В зябком пространстве церкви голос проповедника доносился словно из адской бездны:
«Обратитесь ко Мне всем сердцем своим в посте, плаче и рыдании. Раздирайте сердца ваши…
…Пощади, Господи, народ Твой, не предай наследия Твоего на поругание, чтобы не издевались над ним народы; для чего будут говорить между народами: где Бог их?»[12] .
На поругание народам…
На поругание Филиппу?
Паписты окружили нас, предатели подкапываются под нас.
Дождь барабанил по крыше, словно беспокойные Божьи пальцы. Я знала, что сегодня еще двум священникам из Дуэ суждено предстать перед своим Создателем, палачи-живодеры уже точат свои ножи. Душа моя возмущалась при мысли о чудовищной казни. Но нельзя же отдавать им свою страну! В Испании Филиппова инквизиция по его приказу жжет на костре любого чужестранца, даже не еретика, если тот на улице не преклонил колена перед Святыми Дарами. У нас в Англии можно проспать всю службу, и никто не полезет тебе в душу с расспросами.
— Прах их всех побери! — в сердцах вскричала я, когда служба окончилась, не принеся мне душевного покоя. Впереди — долгий пост, а за ним еще более долгие лето, осень, зима.
Моя притихшая свита тянулась из церковных дверей, возле которых, как всегда, толпились слепые, прокаженные, увечные, умалишенные со своими плачевными, жуткими язвами. Господи, почему созданное Тобою так безобразно и гнусно? Или это цена, которую мы продолжаем платить за великий грех в Саду, грех праматери Евы?

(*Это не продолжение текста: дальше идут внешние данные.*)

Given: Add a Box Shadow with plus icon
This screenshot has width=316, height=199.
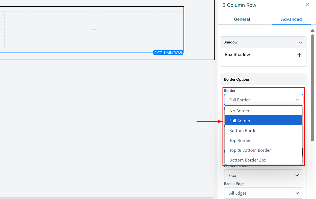Looking at the screenshot, I should click(299, 55).
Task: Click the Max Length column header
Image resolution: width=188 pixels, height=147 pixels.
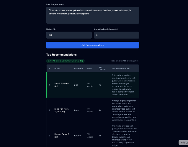Action: pos(102,69)

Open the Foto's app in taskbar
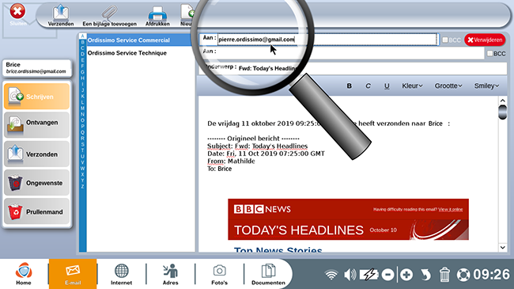pos(219,275)
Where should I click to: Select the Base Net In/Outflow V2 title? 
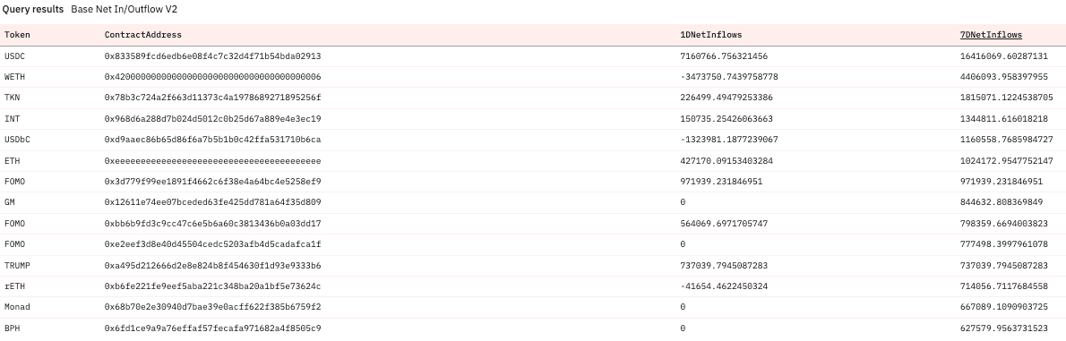(124, 10)
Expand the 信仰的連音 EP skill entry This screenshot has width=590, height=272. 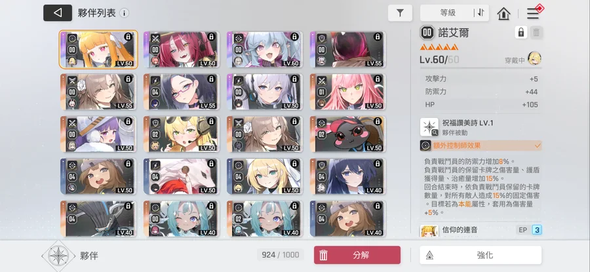(x=481, y=230)
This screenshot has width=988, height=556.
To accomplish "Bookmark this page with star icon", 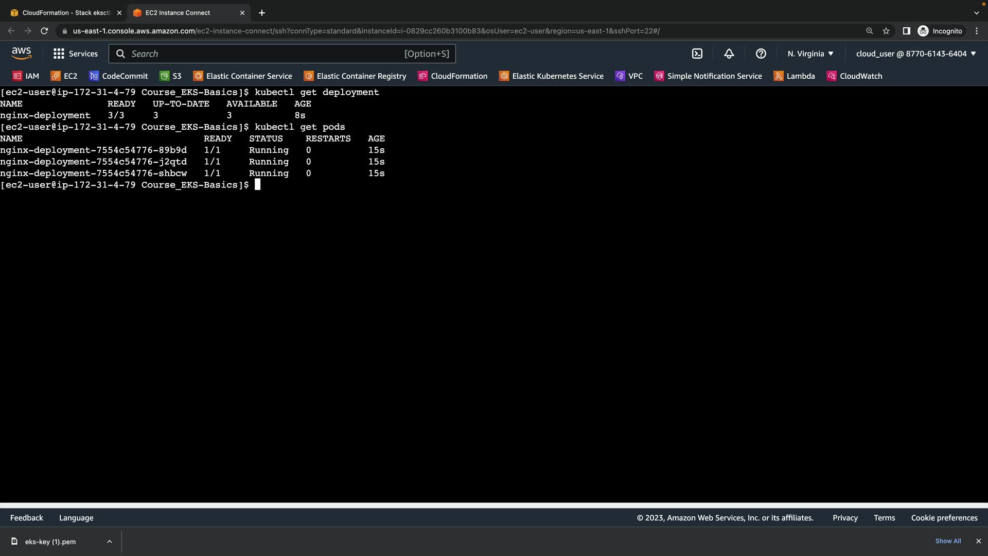I will 886,31.
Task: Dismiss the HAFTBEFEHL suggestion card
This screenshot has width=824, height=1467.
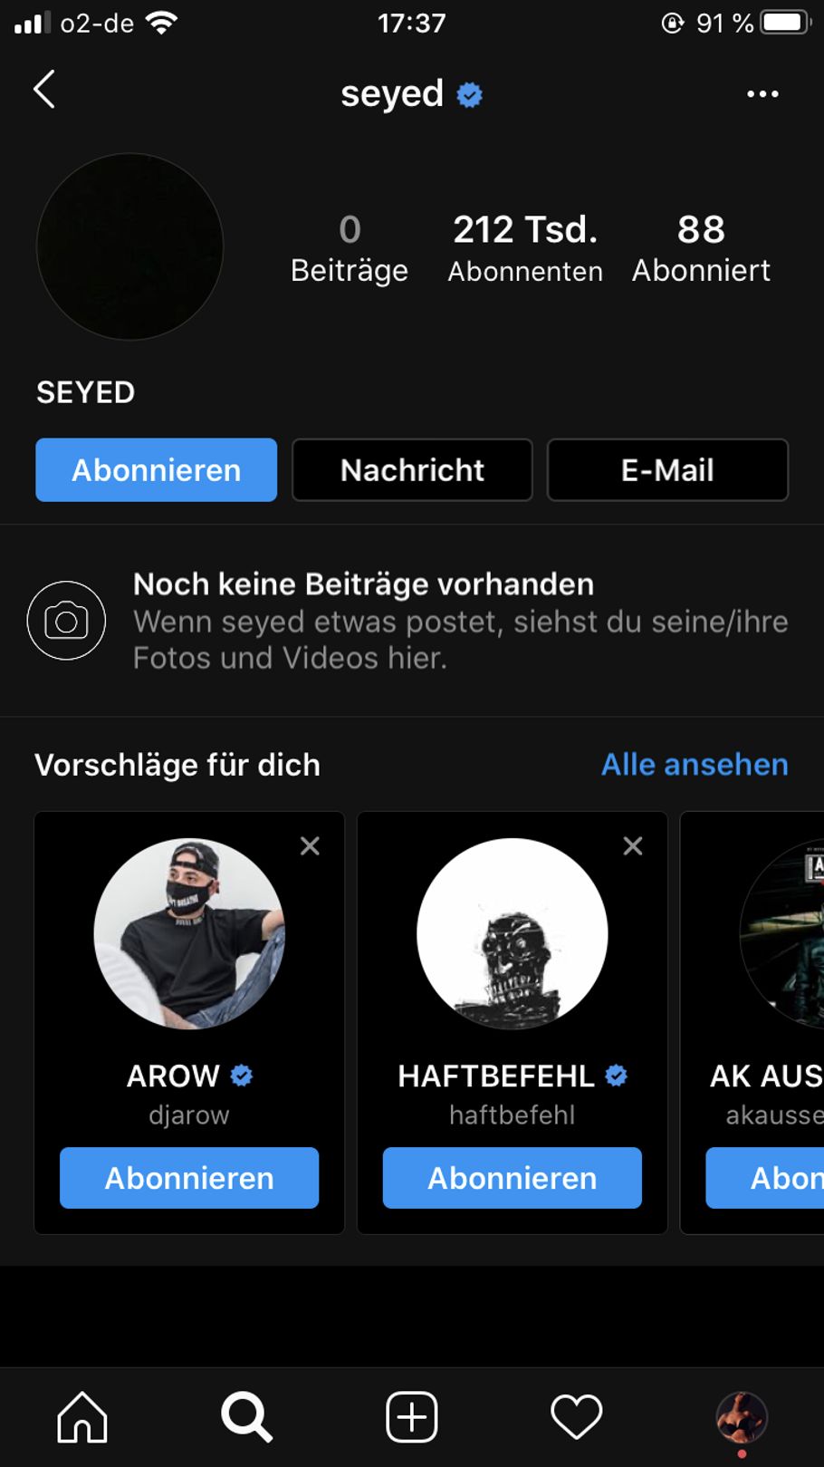Action: coord(633,845)
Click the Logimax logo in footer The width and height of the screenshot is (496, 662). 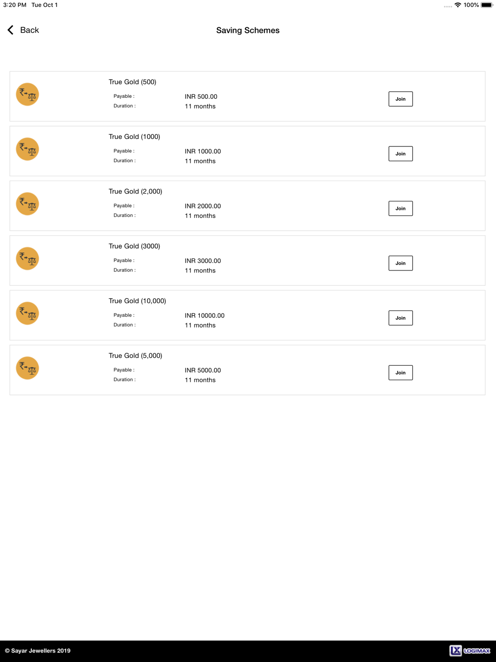tap(470, 651)
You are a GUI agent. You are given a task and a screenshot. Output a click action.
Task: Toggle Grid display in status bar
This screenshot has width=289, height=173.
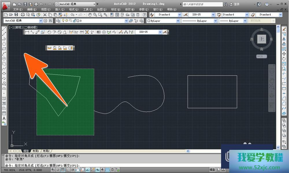[63, 170]
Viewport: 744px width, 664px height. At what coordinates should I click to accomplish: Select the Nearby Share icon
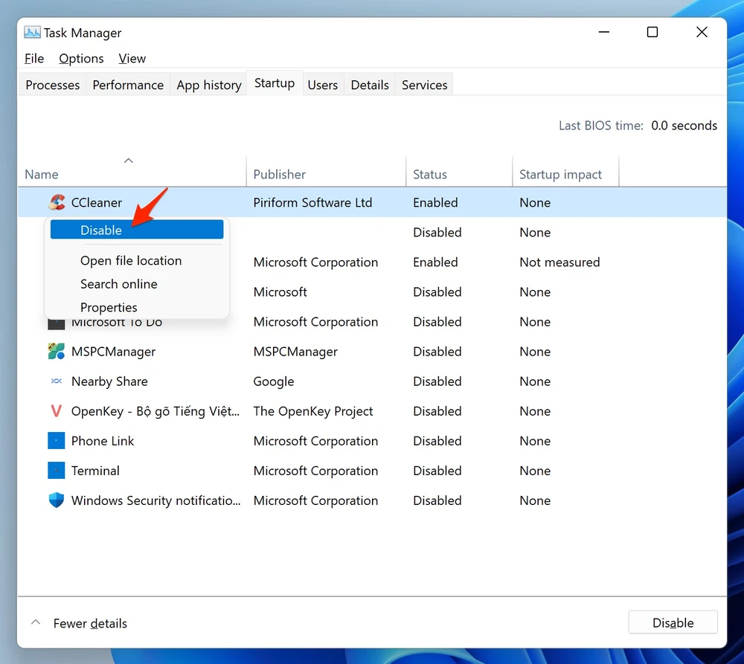[56, 381]
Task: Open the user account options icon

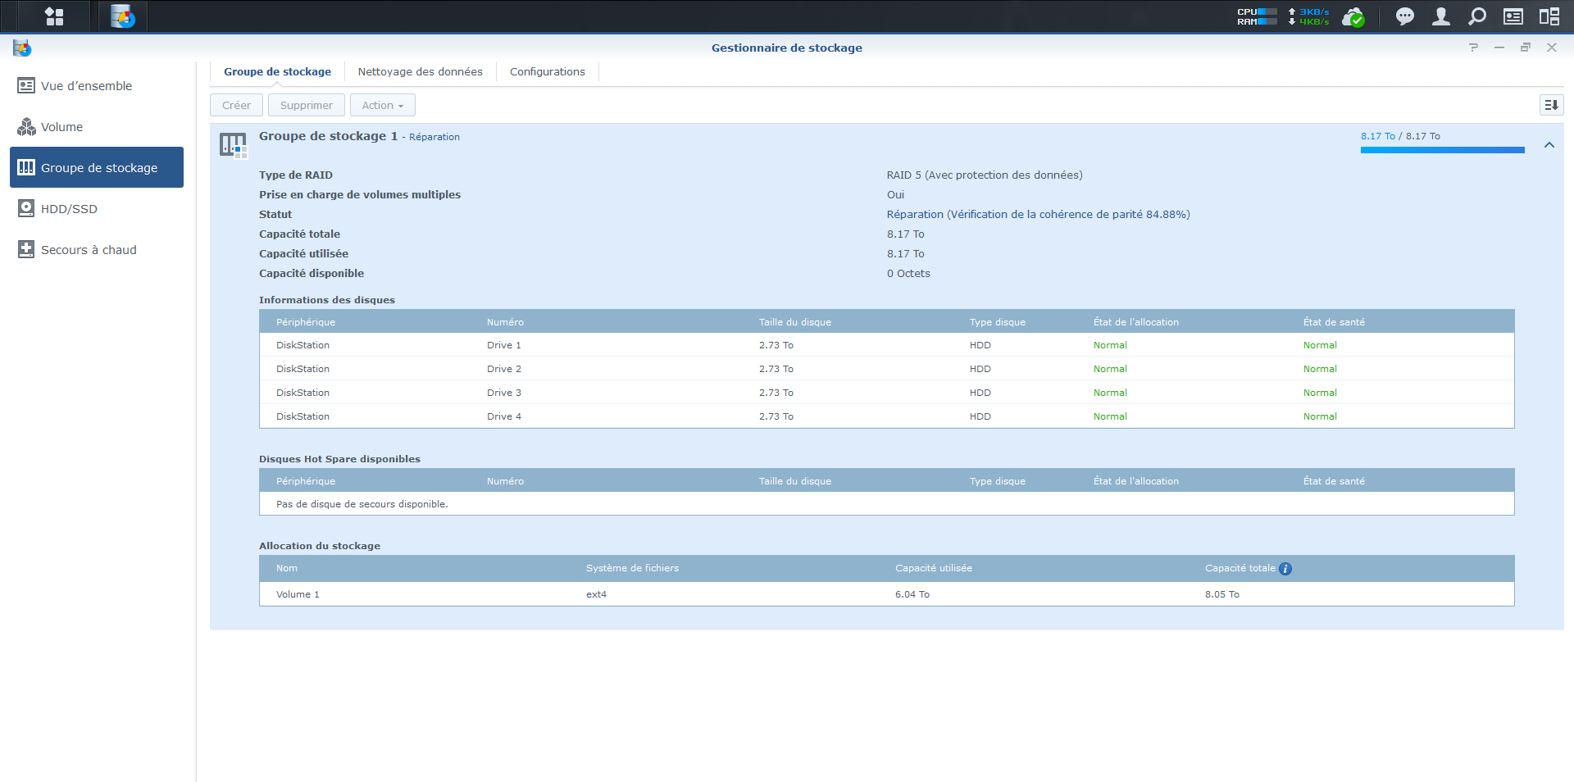Action: [1440, 16]
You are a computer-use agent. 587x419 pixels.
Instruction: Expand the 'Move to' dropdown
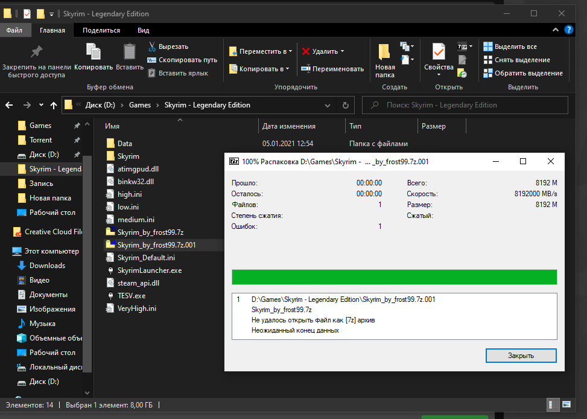291,51
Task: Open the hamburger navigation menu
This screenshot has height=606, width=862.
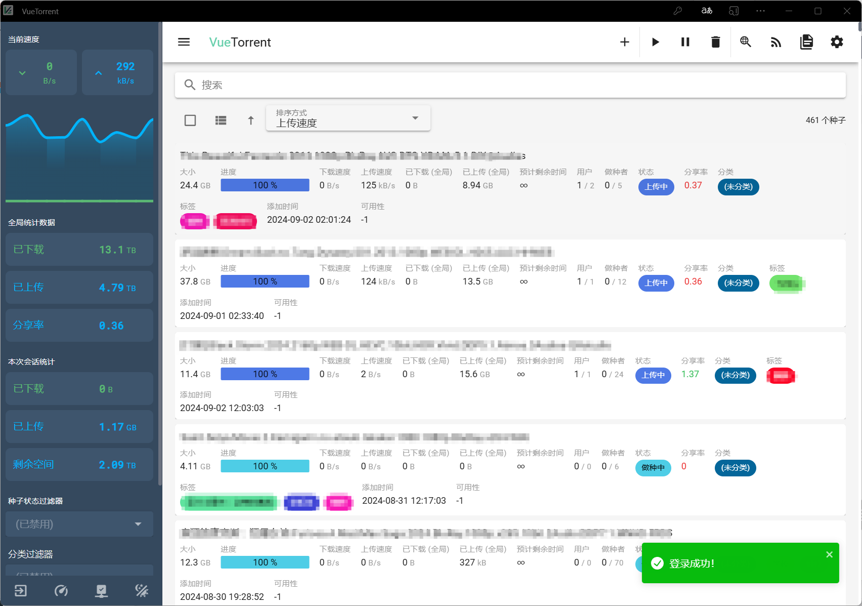Action: coord(184,42)
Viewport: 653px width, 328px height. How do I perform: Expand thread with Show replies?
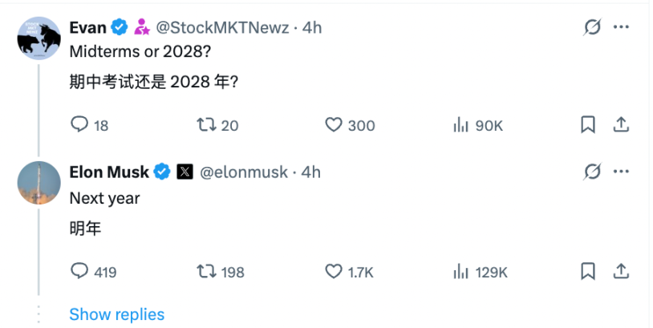[116, 314]
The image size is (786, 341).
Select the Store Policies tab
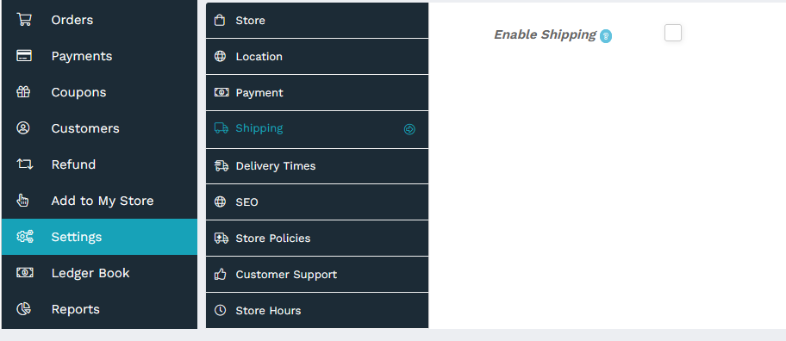(x=317, y=238)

Мерзкий ливень оставил по всему двору церкви Святой Маргариты лужи стоячей воды.
Бледное солнце серебрило неприглядную картину, которую я озирала с порога, и особенно грязь, скопившуюся там, где я собиралась пройти.
— Ваше Величество, позвольте мне.
Я резко вздрогнула. Этого мягкого девонского выговора я не слышала со смерти моей милой Кэт.
Кто это?
Голубые глаза обычно бывают серовато-зеленоватые, или бледно-бирюзовые, или цвета неба после дождя. Эти же были синие-прссиние, как августовские васильки, только не такие невинные: глаза мужчины, который смотрит на женщин и находит в этом зрелище удовольствие.
Лайковые сапожки, рост добрых шесть футов, лет, с виду, двадцать шесть, не больше.
Кудри и ухоженная бородка необычно темные для ярко-синих глаз и матовой бледной кожи.
Камзол голубовато-зеленый, цвета можжевельника. Плащ, подбитый плюшем, богато расшит стеклярусом и миланским шнуром. И при этом во всем облике что-то от голодранца, оборванца, забияки; может быть, это воскресное платье — его единственная приличная одежда?
Раздвинув толпу, он сдернул плащ с великолепных плеч и с размаху — какой жест! — больше я такого не увижу — швырнул мне под ноги. Словно парящий орел, плащ медленно опустился на самую большую лужу, как раз там, где мне предстояло ступить. Незнакомец сорвал шляпу, спутанные кудри рассыпались по лицу. Поклон был изящнее и ниже, чем у вельможного француза Симье, а уж тигриная грация — и говорить нечего.
— Вашего Величества преданный слуга до последнего вздоха.
И он исчез, оставив в воздухе отголосок тягучего, картавого девонского говорка. Я обернулась к своим людям:
— Пусть мне сейчас же скажут, кто это!